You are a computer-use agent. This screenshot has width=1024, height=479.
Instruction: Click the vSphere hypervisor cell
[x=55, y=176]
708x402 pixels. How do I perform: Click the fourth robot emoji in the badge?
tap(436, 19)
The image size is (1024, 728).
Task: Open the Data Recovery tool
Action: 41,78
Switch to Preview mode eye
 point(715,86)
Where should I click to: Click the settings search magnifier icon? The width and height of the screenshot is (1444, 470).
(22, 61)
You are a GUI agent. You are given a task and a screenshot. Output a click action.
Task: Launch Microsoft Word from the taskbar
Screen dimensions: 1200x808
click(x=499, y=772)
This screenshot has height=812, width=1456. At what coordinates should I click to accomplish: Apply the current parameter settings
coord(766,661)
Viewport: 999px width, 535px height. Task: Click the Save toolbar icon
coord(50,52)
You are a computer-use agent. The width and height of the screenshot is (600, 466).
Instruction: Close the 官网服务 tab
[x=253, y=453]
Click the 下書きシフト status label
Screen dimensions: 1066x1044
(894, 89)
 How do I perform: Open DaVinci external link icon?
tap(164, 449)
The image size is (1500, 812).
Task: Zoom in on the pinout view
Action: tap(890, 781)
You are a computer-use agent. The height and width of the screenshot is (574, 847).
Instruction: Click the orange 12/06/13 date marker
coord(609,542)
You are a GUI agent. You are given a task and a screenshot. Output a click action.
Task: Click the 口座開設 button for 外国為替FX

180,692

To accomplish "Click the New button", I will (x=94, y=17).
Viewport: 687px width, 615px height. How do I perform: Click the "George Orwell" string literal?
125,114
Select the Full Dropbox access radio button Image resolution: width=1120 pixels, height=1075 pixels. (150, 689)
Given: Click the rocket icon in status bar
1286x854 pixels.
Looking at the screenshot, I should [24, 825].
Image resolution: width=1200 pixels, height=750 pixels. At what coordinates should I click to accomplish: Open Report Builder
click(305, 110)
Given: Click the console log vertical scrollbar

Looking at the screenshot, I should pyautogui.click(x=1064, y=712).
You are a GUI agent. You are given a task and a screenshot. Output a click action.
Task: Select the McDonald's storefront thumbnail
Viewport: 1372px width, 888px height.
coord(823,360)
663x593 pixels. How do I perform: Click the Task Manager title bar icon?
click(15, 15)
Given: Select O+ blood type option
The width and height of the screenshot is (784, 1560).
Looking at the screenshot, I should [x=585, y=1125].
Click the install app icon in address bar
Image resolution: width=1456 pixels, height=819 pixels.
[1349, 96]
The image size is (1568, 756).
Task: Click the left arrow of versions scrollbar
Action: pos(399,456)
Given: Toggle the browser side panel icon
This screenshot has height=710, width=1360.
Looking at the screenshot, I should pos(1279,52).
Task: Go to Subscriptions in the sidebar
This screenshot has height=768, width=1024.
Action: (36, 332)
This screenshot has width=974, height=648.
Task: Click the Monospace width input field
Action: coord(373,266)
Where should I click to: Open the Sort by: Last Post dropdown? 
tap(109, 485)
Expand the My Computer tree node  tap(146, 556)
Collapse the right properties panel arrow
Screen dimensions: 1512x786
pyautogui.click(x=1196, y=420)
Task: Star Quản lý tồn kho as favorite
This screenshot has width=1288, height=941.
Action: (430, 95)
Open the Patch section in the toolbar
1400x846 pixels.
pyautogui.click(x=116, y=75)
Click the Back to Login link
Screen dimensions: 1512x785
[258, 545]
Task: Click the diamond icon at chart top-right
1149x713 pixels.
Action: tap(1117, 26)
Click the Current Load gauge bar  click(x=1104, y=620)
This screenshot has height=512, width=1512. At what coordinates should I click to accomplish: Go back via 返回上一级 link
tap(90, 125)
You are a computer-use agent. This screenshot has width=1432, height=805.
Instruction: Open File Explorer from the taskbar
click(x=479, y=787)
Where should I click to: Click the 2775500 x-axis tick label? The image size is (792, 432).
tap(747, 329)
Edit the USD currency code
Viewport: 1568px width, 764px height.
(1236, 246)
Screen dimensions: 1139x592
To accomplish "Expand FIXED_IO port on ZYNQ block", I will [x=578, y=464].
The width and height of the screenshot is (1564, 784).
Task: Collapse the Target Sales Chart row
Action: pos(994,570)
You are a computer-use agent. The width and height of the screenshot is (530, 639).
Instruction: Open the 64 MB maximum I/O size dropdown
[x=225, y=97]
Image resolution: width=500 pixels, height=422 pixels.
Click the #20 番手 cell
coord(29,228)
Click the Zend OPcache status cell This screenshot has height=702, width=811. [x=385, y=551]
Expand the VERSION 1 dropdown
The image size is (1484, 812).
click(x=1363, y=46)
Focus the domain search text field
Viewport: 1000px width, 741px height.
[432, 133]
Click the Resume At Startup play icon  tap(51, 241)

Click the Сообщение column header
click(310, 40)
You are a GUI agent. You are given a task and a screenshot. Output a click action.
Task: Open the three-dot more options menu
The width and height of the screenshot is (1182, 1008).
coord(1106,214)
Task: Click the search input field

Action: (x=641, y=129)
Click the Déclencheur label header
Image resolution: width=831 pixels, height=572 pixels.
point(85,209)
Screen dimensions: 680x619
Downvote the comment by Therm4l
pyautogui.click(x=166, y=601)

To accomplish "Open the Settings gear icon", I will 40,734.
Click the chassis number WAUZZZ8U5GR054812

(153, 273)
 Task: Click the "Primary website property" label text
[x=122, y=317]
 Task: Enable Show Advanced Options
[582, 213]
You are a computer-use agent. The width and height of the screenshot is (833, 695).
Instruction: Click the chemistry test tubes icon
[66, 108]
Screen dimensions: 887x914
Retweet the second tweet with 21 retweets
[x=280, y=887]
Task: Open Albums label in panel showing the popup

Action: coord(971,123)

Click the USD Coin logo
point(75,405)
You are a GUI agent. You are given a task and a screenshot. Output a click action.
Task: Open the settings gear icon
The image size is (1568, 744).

----------------

# PROBLEM TO SOLVE
Can you give again, unchanged, the records from the line containing "Select the Full" through the line containing "click(15, 15)", both lines included?

# PROBLEM SOLUTION
Select the Full Dropbox access radio button Image resolution: width=1120 pixels, height=1075 pixels. (150, 689)
Given: Click the rocket icon in status bar
1286x854 pixels.
Looking at the screenshot, I should [24, 825].
Image resolution: width=1200 pixels, height=750 pixels. At what coordinates should I click to accomplish: Open Report Builder
click(305, 110)
Given: Click the console log vertical scrollbar

Looking at the screenshot, I should pyautogui.click(x=1064, y=712).
You are a GUI agent. You are given a task and a screenshot. Output a click action.
Task: Select the McDonald's storefront thumbnail
Viewport: 1372px width, 888px height.
coord(823,360)
663x593 pixels. How do I perform: Click the Task Manager title bar icon?
click(15, 15)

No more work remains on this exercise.